[Items listed in a dataset]
-----
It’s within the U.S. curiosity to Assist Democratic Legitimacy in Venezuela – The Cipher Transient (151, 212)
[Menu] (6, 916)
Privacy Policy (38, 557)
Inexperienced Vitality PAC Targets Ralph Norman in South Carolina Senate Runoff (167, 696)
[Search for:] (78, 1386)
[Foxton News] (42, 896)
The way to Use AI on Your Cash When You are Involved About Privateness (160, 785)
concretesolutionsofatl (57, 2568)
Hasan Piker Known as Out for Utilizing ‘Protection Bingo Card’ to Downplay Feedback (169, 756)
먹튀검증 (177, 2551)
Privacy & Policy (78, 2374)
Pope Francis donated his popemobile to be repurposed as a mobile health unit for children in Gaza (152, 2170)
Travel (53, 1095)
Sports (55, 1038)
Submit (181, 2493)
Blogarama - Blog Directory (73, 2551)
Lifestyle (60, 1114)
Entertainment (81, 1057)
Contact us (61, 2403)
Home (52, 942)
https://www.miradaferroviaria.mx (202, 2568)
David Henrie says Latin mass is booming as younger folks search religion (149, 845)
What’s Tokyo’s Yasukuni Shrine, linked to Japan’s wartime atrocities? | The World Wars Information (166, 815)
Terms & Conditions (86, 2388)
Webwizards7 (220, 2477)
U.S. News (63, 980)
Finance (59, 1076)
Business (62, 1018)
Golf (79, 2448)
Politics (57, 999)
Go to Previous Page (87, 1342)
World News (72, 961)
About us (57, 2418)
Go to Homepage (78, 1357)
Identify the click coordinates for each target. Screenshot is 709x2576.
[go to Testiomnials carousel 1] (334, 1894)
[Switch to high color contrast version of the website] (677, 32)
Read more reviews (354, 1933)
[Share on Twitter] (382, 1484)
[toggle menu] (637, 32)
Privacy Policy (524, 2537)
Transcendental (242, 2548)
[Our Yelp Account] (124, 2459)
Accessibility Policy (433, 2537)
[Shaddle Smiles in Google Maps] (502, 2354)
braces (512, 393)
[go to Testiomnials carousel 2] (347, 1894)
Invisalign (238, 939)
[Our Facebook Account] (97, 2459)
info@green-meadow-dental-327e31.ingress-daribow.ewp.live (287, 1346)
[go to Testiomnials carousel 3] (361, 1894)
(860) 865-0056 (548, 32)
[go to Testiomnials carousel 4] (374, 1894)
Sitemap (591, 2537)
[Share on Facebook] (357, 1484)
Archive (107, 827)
-----
**DIRECTIONS:** Could you please reproduce each record exactly, leaving nothing out?

**ANSWER SECTION:**
It’s within the U.S. curiosity to Assist Democratic Legitimacy in Venezuela – The Cipher Transient (151, 212)
[Menu] (6, 916)
Privacy Policy (38, 557)
Inexperienced Vitality PAC Targets Ralph Norman in South Carolina Senate Runoff (167, 696)
[Search for:] (78, 1386)
[Foxton News] (42, 896)
The way to Use AI on Your Cash When You are Involved About Privateness (160, 785)
concretesolutionsofatl (57, 2568)
Hasan Piker Known as Out for Utilizing ‘Protection Bingo Card’ to Downplay Feedback (169, 756)
먹튀검증 (177, 2551)
Privacy & Policy (78, 2374)
Pope Francis donated his popemobile to be repurposed as a mobile health unit for children in Gaza (152, 2170)
Travel (53, 1095)
Sports (55, 1038)
Submit (181, 2493)
Blogarama - Blog Directory (73, 2551)
Lifestyle (60, 1114)
Entertainment (81, 1057)
Contact us (61, 2403)
Home (52, 942)
https://www.miradaferroviaria.mx (202, 2568)
David Henrie says Latin mass is booming as younger folks search religion (149, 845)
What’s Tokyo’s Yasukuni Shrine, linked to Japan’s wartime atrocities? | The World Wars Information (166, 815)
Terms & Conditions (86, 2388)
Webwizards7 (220, 2477)
U.S. News (63, 980)
Finance (59, 1076)
Business (62, 1018)
Golf (79, 2448)
Politics (57, 999)
Go to Previous Page (87, 1342)
World News (72, 961)
About us (57, 2418)
Go to Homepage (78, 1357)
Identify the click coordinates for each target. Screenshot is 709x2576.
[go to Testiomnials carousel 1] (334, 1894)
[Switch to high color contrast version of the website] (677, 32)
Read more reviews (354, 1933)
[Share on Twitter] (382, 1484)
[toggle menu] (637, 32)
Privacy Policy (524, 2537)
Transcendental (242, 2548)
[Our Yelp Account] (124, 2459)
Accessibility Policy (433, 2537)
[Shaddle Smiles in Google Maps] (502, 2354)
braces (512, 393)
[go to Testiomnials carousel 2] (347, 1894)
Invisalign (238, 939)
[Our Facebook Account] (97, 2459)
info@green-meadow-dental-327e31.ingress-daribow.ewp.live (287, 1346)
[go to Testiomnials carousel 3] (361, 1894)
(860) 865-0056 (548, 32)
[go to Testiomnials carousel 4] (374, 1894)
Sitemap (591, 2537)
[Share on Facebook] (357, 1484)
Archive (107, 827)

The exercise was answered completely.